Óscar Dominguez


Como lo saben desde el papa Francisco hasta el policía de la esquina, en junio, en Medellín, se oye un rumor cercano de tangos. Conviene separar minutos para darse un vuelto por el aeropuerto Olaya Herrera a depositar un suspiro ante el monumento-estatua de Gardel. Qué importa si “se nos pianta un lagrimón”.
En honor de Carlitos, como le decimos los igualados, algunos nostálgicos de pipiripao hemos ido hasta el cementerio de la Chacarita, en Buenos Aires, a dejarle dos cigarrillos: uno para él y otro para su oreja. (Si no les da jartera a los seis lectores que me quedan pueden ver el retrato en mi blog “papeles, tan solo papeles”. La foto es regularonga).

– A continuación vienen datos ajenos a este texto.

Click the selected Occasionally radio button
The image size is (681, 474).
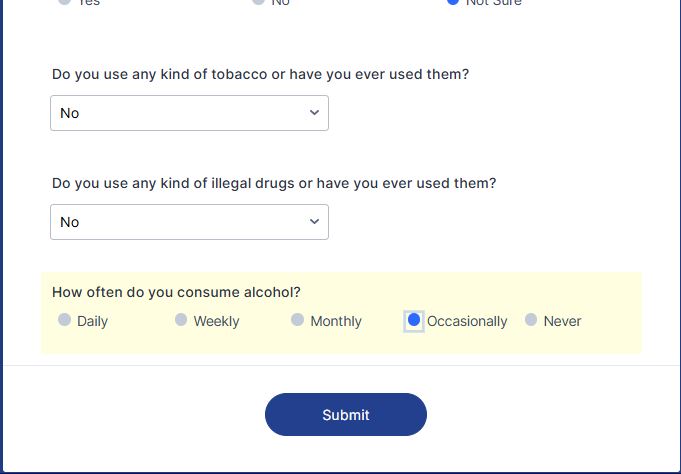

Otro camino conduce al vaticano del tango, la calle 45 de Manrique, donde todos los días es 11 de diciembre y 24 de junio, días del nacimiento y muerte del Zorzal. Lo lleva y lo trae el Metroplús.
Después de visitar la Casa Gardeliana fui a dar el pésame por la muerte del café Alaska cuando en la prensa salió el obituario por el viejo parche. Encontré que el difunto goza de cabal salud. El Alaska tiene garantizada inmortalidad, mínimo, por un año. A lo mejor ponen allí una venta de cigüeñales: “¡... qué atropello a la razón!”.
Cuando llegué, Gustavo Rojas, administrador, mesero, gerente, barman, señor del tinto, muchacha del aseo, doctora corazón, “alcapone los discos”, hacía sonar “Malena”. También pone boleros para seducir al respetable. Menos mal el bolero es un tango disfrazado.
Al fondo se oía la banda musical del tas tas de las bolas de billar. Que no falten los patos. Billar sin patos es tan insólito como un tango sin su sollozante bandoneón.
Desde una de las paredes del Alaska, me miraba rayado un jugador del Medellín. Mi “general” Rojas informó que el de bigote libidinoso de tanguero fue una leyenda gaucha del Poderoso: Pedro Roque Retamozo.
“Si viene a hablar mal del Medellín procure que su visita sea corta”, notifica un letrero. Otro prohíbe hablar mal del DIM, simplemente.
Como soy del inofensivo signo libra, para balancear me fui luego a visitar el café Atlenal, en Envigado. Tango ventiao, claro. La hora la dan relojes verdes y blancos, los mismos del Nacional. Me sentí en casa.
El Atlenal, “los mejores tangos, atendido por su propietario”, tiene piano-traganíquel. El aparato recuerda al jubilado Wurlitzer.
Su dueño, Aníbal “Pichuco” Rojas, locuaz como el barman de la película Casablanca, no le niega un tango a nadie. Pragmatismo ante todo. Piensa que la música es como la plata: por más que tengas no la tienes toda.
Y siguió despachando un sudao de pollo con la mano útil. La otra cojea pero llega a todas partes. En segundos estábamos por cuenta de Nada, cantado por Julio Sosa, uruguayo, como Gardel. Siempre Gardel.